На третий день я стояла около сада камней и увидела идущую по дороге от деревни фигуру. На ней не было военной формы, и ростом она была пониже Саньи. Фигура смешалась с тенями деревьев, и никто не попытался преградить ей путь выстрелами. Это была Май Хармая. Скоро она остановилась и начала всматриваться, заметила меня и поглядела на входную дверь. Увидев синий круг, Май развернулась и торопливо пошла обратно. Когда она исчезла из виду, я поняла, что больше никогда не увижу никого из жителей деревни.

Глава 18

Лезвие резало краску на двери, открывая светлую поверхность дерева. Свежая черточка стала первой в шестом ряду. Я убрала нож в чехол - он был от другого ножа, но все же лучше, чем совсем без чехла, и положила в карман. Так я поступала все пять недель до сегодняшнего утра.
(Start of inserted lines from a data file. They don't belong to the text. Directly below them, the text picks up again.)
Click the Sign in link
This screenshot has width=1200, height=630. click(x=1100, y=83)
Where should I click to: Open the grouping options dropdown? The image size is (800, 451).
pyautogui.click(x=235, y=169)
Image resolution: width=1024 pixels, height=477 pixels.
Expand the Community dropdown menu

С тех пор как сын пекаря принес мне еды и ушел, не оглядываясь, я ни с кем больше не разговаривала. Каждое утро на крыльце стоял новый поднос, иногда я видела того, кто принес еду, но заговорить я больше не решалась.

Лишь когда границы жизни становятся осязаемыми, начинаешь понимать, насколько крепко хочется за них ухватиться.

Каждое утро и каждый вечер я упорно включала оба транслятора, хотя понимала, что бессмысленно ждать от экрана ответа, даже тогда надежда подавала признаки жизни в моем сердце, и я раз за разом топтала ее, пытаясь уничтожить. Транслятор не откликался, и всякий раз мое сердце сбивалось с ритма, но так длилось всего мгновение, а потом мое заточение возвращалось на круги своя, где я шла шаг за шагом, не ведая, когда, что и где найду.